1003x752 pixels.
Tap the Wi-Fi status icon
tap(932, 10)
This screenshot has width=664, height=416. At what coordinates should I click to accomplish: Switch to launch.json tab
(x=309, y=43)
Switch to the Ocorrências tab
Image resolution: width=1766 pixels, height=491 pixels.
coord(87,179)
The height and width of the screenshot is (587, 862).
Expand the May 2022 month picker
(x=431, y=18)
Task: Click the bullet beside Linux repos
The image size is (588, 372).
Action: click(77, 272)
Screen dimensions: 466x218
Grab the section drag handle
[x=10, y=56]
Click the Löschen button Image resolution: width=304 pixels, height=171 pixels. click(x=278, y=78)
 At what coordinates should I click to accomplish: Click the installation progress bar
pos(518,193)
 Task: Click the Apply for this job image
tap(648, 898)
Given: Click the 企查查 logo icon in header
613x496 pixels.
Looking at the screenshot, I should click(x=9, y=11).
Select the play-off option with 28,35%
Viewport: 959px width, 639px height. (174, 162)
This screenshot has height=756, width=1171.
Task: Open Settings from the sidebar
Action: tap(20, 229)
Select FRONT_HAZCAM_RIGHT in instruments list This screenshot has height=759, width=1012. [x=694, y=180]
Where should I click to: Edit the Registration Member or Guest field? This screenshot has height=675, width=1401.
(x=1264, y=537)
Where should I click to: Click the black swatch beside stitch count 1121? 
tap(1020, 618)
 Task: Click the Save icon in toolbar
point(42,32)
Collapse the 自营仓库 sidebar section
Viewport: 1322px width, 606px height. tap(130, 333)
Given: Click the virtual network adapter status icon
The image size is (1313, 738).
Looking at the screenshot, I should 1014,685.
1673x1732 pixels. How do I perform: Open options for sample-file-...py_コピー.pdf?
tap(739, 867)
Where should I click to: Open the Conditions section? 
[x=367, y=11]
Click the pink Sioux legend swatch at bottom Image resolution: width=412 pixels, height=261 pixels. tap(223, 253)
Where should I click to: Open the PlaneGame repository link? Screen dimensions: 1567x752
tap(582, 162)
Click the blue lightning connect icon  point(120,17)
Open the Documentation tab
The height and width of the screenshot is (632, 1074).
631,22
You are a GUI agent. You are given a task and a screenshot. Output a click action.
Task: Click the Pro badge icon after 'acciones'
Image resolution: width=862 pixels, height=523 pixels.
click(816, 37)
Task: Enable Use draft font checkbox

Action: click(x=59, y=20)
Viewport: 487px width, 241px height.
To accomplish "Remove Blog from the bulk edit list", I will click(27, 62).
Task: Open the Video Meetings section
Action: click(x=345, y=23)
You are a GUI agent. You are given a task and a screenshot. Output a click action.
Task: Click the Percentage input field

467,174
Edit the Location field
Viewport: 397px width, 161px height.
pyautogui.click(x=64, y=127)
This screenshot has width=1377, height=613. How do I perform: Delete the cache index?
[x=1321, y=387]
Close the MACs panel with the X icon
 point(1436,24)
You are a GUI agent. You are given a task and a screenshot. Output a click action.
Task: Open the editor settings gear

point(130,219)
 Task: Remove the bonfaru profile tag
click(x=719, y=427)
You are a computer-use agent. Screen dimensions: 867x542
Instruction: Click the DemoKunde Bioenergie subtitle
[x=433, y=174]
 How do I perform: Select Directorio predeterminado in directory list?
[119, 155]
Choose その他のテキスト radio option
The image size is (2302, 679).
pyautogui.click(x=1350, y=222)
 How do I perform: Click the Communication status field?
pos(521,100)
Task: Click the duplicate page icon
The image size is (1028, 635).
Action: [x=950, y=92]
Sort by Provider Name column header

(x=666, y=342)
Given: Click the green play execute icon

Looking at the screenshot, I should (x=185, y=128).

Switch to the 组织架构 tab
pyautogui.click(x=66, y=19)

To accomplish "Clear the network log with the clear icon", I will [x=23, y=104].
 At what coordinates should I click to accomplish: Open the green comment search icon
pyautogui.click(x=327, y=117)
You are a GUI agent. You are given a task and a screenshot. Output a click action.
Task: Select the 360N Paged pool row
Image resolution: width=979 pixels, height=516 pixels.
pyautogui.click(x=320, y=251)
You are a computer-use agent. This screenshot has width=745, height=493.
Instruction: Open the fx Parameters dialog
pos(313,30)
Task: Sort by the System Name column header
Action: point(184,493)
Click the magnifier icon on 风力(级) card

*-*-*

§ **Stated goal**
Recast the material above as a numbered list, from the line containing "1673x1732 pixels. How" up to and including the line containing "tap(582, 162)", with any blank lines left out.

§ **Task solution**
1. 1673x1732 pixels. How do I perform: Open options for sample-file-...py_コピー.pdf?
2. tap(739, 867)
3. Where should I click to: Open the Conditions section? 
4. [x=367, y=11]
5. Click the pink Sioux legend swatch at bottom Image resolution: width=412 pixels, height=261 pixels. tap(223, 253)
6. Where should I click to: Open the PlaneGame repository link? Screen dimensions: 1567x752
7. tap(582, 162)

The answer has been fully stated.